Here's the perfect lower-tech exhibit to balance the high-tech museum a block away in downtown San Jose. Assembled by Germany's Vitra Design Museum, it offers a fascinating array exploring the roots of industrial design -- if you think of clothespins, light bulbs, adhesive bandages and Scotch tape as industries.

There are discoveries everywhere you look. You'll learn just how zippers work ("like a stack of soup bowls"), what writing instrument Marcel Bich gave his name to in the 1950s, and that the Sealed Air Corporation in New Jersey first manufactured Bubble Wrap. (You'll hear it popping, too.) And guess what German housewife Melitta Bentz created in 1908 with a metal beaker, blotting paper, ground coffee and hot water?

Details: Through Feb. 2; 110 S. Market St., San Jose; 11 a.m.-5 p.m. Tuesday through Sunday; $5-$8; 408-271-6840, www.sanjosemuseumofart.org.

The Walt Disney Family Museum

Exhibit: "Water to Paper, Paint to Sky: The Art of Tyrus Wong"

When this exhibit opened in August, Tyrus Wong, at the age of 102, was still creating art. No matter that the 1942 Disney production of "Bambi" is his best known work, Wong has filled a lifetime with paintings that combines bold strokes of calligraphy with delicate watercolor. He's done storyboards for other movie studios, commercial art -- and even kites.

Wong's style was the inspiration for the more advanced artistic atmosphere of "Bambi," and the exhibit offers a chance to look at his original sketches, see clips from the film and follow video interviews with the artist. The exhibit is a treasure.

Details: Through Feb. 3; 104 Montgomery St. in the Presidio, San Francisco; 10 a.m.-6 p.m. Wednesday through Monday; $17-$25 for Disney museum entrance plus $5 for Wong exhibit includes; 415-345-6800, www.waltdisney.org.

Oakland Museum of California

Exhibit: "Above and Below: Stories from Our Changing Bay"

The first big image you see in this exhibit is worth the price of admission. It's a breathtaking, virtual fly-through across the Bay, as if all the water had drained out and you're peering at the bottom. If you've always wondered what was beneath the surface, you can see how shallow the East Bay mud flats are, and how deep -- as much as 360 feet -- the water is near the Golden Gate.
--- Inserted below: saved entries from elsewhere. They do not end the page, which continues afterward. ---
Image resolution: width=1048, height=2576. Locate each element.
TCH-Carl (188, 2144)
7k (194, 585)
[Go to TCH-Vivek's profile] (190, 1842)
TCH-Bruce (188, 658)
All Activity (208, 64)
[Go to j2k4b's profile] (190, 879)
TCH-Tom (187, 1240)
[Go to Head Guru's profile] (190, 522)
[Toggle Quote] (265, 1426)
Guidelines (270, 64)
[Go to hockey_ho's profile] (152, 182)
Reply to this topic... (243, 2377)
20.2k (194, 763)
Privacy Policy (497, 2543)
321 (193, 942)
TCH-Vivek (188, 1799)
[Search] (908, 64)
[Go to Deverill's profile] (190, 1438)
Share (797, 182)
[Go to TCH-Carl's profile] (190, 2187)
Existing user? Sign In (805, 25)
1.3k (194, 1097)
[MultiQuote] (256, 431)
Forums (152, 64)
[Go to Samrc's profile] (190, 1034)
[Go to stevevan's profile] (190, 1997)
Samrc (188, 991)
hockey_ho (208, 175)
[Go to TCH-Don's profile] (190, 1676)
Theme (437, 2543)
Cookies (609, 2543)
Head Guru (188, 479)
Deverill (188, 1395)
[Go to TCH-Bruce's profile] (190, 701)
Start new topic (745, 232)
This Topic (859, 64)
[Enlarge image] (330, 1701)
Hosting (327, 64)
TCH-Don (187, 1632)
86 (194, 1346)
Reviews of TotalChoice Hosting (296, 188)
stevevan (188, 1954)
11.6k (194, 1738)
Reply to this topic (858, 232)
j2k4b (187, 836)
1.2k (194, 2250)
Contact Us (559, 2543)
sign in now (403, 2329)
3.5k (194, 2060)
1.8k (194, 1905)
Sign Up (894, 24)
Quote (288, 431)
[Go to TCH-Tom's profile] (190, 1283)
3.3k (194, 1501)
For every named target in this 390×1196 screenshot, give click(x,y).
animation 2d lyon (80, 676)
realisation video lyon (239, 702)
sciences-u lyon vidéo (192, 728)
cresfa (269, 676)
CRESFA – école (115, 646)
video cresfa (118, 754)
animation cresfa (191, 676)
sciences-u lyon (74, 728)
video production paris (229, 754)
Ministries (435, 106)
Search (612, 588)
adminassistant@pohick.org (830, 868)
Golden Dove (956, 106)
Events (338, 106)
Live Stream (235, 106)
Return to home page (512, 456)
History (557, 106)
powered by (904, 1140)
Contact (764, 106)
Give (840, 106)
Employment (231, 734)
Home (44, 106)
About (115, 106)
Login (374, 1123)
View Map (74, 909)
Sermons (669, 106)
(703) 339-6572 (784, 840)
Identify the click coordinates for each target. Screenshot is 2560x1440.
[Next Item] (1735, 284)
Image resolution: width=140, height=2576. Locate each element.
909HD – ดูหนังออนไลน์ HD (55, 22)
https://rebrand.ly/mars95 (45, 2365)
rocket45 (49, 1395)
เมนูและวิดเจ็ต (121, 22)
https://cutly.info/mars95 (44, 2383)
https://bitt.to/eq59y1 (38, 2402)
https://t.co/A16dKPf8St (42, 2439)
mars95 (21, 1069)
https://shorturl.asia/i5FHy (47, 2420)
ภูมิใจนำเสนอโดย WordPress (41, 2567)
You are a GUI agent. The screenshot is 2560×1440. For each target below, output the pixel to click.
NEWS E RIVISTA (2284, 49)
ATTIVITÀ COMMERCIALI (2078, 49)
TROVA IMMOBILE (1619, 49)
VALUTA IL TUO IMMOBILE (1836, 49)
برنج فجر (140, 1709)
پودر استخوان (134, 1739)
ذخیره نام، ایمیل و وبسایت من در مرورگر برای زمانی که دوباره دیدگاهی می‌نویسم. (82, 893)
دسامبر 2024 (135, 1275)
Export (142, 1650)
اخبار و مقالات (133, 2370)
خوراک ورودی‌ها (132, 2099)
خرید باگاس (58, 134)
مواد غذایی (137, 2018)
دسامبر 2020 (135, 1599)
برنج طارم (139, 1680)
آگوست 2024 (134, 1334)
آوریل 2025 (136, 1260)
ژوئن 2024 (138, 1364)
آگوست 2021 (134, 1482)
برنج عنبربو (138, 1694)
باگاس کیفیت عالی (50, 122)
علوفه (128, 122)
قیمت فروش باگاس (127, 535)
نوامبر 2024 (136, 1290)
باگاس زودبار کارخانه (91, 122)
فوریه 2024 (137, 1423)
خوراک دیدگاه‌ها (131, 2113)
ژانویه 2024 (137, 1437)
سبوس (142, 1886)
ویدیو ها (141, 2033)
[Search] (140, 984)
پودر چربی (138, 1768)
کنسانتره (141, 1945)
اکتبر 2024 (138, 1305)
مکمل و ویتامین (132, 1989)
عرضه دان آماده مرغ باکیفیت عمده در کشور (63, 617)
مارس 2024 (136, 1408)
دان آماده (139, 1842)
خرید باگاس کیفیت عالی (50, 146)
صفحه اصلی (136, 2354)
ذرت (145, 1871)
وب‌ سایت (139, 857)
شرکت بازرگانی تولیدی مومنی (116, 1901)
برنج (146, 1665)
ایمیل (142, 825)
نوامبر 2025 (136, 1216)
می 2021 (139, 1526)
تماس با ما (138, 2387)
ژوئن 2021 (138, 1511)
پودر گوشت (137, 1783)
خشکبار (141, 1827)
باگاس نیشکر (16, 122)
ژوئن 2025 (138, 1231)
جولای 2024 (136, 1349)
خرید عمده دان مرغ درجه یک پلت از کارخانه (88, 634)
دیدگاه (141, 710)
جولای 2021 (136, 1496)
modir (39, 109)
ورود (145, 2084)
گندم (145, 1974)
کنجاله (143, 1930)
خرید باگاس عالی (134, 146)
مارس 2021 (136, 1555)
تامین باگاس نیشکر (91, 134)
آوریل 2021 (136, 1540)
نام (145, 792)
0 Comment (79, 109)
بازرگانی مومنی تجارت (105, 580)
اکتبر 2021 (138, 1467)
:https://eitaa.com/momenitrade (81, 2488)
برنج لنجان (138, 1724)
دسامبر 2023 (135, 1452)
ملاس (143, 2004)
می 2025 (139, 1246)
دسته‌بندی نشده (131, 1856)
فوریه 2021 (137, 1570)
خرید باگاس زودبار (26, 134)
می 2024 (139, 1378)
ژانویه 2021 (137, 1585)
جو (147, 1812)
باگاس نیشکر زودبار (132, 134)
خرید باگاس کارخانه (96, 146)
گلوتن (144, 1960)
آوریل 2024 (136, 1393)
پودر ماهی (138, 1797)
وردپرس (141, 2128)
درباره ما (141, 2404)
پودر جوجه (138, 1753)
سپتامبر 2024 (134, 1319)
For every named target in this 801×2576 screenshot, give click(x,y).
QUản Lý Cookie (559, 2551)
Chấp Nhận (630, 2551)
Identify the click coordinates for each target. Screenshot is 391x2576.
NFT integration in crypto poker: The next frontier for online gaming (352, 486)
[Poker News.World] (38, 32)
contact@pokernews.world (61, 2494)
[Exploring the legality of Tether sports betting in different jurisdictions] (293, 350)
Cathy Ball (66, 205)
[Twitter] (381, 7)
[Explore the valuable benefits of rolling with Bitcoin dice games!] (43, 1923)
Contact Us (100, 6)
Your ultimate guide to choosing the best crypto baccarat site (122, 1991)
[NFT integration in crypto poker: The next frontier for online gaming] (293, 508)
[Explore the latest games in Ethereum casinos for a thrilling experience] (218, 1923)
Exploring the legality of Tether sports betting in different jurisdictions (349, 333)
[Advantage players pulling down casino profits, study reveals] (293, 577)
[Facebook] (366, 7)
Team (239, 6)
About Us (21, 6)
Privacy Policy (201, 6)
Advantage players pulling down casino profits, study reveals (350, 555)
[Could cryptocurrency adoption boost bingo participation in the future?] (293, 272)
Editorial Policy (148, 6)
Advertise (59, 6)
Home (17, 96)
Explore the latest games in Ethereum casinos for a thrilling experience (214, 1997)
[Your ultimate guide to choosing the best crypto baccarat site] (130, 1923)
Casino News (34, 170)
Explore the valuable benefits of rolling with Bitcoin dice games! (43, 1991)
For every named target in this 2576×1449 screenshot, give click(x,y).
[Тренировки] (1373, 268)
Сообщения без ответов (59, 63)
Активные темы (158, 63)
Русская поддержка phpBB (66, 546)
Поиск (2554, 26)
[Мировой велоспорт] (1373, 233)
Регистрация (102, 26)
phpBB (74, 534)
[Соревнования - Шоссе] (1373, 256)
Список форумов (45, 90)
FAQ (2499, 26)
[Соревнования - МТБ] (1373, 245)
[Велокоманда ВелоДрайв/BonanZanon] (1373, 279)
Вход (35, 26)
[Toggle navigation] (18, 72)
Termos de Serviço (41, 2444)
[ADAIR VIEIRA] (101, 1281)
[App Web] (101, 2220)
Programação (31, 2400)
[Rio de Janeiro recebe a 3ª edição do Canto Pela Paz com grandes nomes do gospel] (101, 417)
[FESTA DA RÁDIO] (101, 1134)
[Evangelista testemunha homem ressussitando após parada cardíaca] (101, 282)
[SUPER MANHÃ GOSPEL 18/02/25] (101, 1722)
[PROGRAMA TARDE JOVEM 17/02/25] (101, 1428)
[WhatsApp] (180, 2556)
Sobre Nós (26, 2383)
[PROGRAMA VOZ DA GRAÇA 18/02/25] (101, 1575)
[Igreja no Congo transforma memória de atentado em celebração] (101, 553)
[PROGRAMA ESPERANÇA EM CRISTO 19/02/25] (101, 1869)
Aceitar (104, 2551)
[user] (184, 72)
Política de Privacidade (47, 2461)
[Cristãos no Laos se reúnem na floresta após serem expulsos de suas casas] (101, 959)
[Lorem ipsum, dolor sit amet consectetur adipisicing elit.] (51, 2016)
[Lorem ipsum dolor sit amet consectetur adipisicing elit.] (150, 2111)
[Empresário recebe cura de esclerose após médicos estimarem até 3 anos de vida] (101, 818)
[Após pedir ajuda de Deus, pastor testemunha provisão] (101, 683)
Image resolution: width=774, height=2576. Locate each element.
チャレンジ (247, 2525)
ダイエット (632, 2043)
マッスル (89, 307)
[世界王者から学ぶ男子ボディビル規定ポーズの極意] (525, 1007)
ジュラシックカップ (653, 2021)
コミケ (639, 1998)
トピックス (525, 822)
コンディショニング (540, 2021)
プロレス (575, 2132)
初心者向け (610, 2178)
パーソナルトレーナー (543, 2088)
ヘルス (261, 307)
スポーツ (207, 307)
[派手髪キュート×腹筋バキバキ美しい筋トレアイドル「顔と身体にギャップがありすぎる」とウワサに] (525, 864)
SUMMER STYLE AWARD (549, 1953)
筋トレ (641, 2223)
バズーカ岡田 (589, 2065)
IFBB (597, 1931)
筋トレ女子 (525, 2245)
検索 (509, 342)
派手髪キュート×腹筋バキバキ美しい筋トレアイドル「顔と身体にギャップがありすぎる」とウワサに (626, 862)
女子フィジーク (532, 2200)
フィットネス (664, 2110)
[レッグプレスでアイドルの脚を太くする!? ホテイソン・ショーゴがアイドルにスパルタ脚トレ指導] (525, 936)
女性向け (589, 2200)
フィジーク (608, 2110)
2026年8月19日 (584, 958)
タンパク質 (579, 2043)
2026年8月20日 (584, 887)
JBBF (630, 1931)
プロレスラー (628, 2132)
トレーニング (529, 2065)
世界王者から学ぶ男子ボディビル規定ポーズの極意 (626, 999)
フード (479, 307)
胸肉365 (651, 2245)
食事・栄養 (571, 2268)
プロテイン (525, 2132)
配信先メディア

Above and around the Bay, the exhibit depicts the history of islands such as Alcatraz (the prison and the Indian takeover in the 1960s) and Angel Island (the immigration station and the Nike missile site during the Cold War). There's even a section on the salt evaporation ponds and their transformation back to Bay wetlands. But over all, it's a downbeat assessment of the Bay's health.

Details: Through Feb. 23; 1000 Oak St., Oakland; 11 a.m.-5 p.m. Wednesday through Sunday, to 9 p.m. Friday; $6-$15; 510-318-8453, www.museumca.org.

The Tech Museum of Innovation

Exhibit: "Star Wars: Where Science Meets Imagination"

Forget you're in a museum, if you like, and just immerse yourself in the "Star Wars" entertainment empire. There are character costumes from many of the movies, an array of amazingly detailed (and surprisingly large-scale) spaceship models and attempts to connect movie magic with science. ("Robot surgeons: Fantasy? Yes, and no.")

There are plenty of hands-on experiments, as you'd expect from The Tech. The most fun, for all ages, might be examining the models while watching scenes from films in which they're used. There's also a mock-up of the Millennium Falcon for simulated rides; plan to reserve your ticket at least a week in advance.

Details: Through Feb. 23; 201 S. Market St., San Jose; 10 a.m.-5 p.m. daily; $12-$22, $5 additional for Millennium Falcon simulated ride; 408-294-8324, www.thetech.org.